{
       "Semester": "Fall 2019",
       "Question Number": "7",
       "Part": "f.ii",
       "Points": 0.5,
       "Topic": "RNNs",
       "Type": "Text",
       "Question": "We have seen in class recurrent neural networks (RNNs) that are structured as:\n$$\n\\begin{aligned}\nz_{t}^{1} &=W^{s s} s_{t-1}+W^{s x} x_{t} \\\\\ns_{t} &=f_{1}\\left(z_{t}^{1}\\right) \\\\\nz_{t}^{2} &=W^{o} s_{t} \\\\\np_{t} &=f_{2}\\left(z_{t}^{2}\\right)\n\\end{aligned}\n$$\nwhere we have set biases to zero.
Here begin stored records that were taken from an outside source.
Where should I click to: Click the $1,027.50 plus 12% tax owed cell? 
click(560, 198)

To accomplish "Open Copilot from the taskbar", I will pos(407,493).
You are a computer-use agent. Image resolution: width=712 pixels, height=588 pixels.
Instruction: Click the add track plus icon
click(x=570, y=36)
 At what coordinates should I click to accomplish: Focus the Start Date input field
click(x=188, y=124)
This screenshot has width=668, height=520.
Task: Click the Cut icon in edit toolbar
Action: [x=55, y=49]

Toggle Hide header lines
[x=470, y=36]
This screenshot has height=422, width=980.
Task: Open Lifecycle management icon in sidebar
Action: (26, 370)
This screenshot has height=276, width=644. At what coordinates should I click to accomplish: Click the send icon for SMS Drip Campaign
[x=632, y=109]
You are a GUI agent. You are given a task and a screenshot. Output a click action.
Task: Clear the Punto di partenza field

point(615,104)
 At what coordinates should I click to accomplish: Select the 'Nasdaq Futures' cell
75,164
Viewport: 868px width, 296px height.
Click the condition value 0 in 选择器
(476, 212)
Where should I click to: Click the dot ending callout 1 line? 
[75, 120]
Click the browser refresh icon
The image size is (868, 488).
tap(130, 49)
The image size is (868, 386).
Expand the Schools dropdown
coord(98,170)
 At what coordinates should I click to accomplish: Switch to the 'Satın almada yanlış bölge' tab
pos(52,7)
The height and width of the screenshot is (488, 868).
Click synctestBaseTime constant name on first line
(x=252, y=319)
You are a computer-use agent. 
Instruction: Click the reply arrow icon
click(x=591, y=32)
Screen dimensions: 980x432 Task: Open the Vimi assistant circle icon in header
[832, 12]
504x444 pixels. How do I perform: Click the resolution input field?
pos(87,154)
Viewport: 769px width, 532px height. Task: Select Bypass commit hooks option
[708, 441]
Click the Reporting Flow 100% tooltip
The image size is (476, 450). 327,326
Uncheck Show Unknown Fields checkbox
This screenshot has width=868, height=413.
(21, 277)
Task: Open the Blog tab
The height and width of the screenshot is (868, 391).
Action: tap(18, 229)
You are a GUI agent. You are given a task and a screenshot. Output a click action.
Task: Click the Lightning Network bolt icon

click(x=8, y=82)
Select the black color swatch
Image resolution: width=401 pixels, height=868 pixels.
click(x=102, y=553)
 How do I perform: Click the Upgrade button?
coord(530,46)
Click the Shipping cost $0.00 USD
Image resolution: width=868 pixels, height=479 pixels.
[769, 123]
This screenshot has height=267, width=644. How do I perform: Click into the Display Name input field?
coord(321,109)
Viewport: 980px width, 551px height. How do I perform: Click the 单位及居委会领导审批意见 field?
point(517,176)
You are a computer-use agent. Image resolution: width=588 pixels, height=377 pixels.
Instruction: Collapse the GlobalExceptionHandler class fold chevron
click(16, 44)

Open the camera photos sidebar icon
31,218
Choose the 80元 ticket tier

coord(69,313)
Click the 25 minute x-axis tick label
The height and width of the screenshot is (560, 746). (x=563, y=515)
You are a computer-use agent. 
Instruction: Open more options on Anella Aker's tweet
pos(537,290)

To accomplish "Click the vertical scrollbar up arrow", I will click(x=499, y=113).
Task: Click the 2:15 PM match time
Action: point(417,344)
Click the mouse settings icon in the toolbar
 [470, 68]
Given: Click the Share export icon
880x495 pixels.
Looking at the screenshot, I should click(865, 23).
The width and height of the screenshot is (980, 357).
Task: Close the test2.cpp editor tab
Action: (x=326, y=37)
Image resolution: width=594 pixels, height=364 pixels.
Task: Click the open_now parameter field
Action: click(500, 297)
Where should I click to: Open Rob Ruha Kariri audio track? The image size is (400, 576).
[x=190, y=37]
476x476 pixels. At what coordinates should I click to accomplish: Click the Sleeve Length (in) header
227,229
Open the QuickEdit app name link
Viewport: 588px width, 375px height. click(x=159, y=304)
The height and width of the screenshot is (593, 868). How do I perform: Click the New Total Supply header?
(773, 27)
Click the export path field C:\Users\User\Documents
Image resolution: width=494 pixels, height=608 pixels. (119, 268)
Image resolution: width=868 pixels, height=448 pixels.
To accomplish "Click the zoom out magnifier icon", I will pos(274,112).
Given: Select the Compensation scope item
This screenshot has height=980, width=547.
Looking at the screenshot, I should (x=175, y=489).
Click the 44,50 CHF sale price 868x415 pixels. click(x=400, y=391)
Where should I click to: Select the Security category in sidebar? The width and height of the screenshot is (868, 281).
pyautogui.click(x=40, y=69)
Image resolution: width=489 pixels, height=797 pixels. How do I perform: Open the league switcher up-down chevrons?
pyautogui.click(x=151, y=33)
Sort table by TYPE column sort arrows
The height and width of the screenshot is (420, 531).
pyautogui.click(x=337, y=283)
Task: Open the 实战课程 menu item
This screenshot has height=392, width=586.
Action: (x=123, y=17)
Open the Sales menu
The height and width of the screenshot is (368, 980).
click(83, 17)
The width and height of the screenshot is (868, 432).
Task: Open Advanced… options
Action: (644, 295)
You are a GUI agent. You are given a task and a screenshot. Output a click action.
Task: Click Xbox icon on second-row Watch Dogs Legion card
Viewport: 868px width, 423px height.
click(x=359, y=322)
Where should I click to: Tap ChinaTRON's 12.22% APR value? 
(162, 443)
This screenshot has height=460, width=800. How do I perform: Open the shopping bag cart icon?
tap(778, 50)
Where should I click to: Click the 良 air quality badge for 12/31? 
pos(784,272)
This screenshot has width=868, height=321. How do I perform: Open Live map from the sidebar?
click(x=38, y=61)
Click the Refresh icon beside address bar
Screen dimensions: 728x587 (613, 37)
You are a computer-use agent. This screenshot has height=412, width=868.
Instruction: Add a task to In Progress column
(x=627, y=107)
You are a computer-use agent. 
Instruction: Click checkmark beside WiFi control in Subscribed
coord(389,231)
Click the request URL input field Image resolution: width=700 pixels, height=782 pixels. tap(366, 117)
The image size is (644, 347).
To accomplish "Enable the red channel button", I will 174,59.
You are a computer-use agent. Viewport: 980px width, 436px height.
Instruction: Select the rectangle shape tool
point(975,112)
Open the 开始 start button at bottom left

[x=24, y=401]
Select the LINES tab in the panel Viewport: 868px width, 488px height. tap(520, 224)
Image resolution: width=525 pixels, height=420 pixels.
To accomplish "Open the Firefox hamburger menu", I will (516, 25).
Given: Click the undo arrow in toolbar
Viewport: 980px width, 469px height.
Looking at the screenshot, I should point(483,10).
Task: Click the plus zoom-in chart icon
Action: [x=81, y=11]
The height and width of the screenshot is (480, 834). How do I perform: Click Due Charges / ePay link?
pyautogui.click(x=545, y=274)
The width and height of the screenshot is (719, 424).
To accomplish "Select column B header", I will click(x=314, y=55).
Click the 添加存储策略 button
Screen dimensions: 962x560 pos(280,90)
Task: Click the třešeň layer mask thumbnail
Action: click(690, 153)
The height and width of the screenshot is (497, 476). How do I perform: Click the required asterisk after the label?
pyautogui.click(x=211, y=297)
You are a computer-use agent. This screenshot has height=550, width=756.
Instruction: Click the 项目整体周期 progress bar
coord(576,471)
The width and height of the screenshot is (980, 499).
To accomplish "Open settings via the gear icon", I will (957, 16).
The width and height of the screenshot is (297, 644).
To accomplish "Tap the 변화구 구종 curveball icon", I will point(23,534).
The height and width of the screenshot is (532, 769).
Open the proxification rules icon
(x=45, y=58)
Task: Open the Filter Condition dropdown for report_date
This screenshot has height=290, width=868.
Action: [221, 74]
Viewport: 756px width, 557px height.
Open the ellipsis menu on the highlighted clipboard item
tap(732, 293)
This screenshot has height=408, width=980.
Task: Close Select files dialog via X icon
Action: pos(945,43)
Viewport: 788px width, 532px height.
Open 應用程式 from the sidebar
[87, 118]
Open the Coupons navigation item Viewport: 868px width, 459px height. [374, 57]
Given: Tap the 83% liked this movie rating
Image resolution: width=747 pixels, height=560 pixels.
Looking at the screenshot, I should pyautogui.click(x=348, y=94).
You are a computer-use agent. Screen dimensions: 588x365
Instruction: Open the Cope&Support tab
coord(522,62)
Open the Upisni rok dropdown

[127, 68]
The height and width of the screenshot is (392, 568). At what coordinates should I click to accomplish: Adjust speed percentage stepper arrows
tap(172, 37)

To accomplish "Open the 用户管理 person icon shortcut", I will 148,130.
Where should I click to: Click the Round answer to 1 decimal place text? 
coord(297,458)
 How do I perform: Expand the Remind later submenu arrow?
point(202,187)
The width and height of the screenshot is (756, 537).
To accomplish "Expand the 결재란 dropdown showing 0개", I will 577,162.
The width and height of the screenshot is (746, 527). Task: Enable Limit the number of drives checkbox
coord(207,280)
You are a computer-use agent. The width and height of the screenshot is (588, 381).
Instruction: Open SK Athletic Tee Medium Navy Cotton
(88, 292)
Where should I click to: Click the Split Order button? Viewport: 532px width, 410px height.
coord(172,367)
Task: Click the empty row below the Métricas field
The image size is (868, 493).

Here $x_{t}$ is the input and $y_{t}$ the actual output for $\\left(x_{t}, y_{t}\\right)$ sequences used for training, with $p_{t}$ as the RNN output (during or after training).\nAssume our first RNN, call it RNN-A, has $s_{t}, x_{t}, p_{t}$ all being vectors of shape $2 \\times 1$. In addition, the activation functions are simply $f_{1}(z)=z$ and $f_{2}(z)=z$.\nNow consider a modified RNN, call it RNN-B, that does the following:\n$$\n\\begin{aligned}\nz_{t}^{1} &=W^{s s x}\\left[\\begin{array}{c}\ns_{t-1} \\\\\nx_{t}\n\\end{array}\\right] \\\\\ns_{t} &=z_{t}^{1} \\\\\nz_{t}^{2} &=W^{o x}\\left[\\begin{array}{l}\ns_{t} \\\\\nx_{t}\n\\end{array}\\right] \\\\\np_{t} &=f_{2}\\left(z_{t}^{2}\\right)\n\\end{aligned}\n$$\nwhere $s_{t}, x_{t}, p_{t}$ are all vectors of shape $2 \\times 1,\\left[\\begin{array}{c}s_{t-1} \\\\ x_{t}\\end{array}\\right]$ and $\\left[\\begin{array}{l}s_{t} \\\\ x_{t}\\end{array}\\right]$ are vectors of shape $4 \\times 1$.\nFor RNN-B, we are also interested in the derivative of loss at time $t$ with respect to $x_{t}$, $\\partial$ Loss $/ \\partial x_{t}$. does $\\partial$ Loss $/ \\partial x_{t}$ depend on all elements $W^{ox}$? Indicate true or false.\n",
       "Solution": "TRUE"
}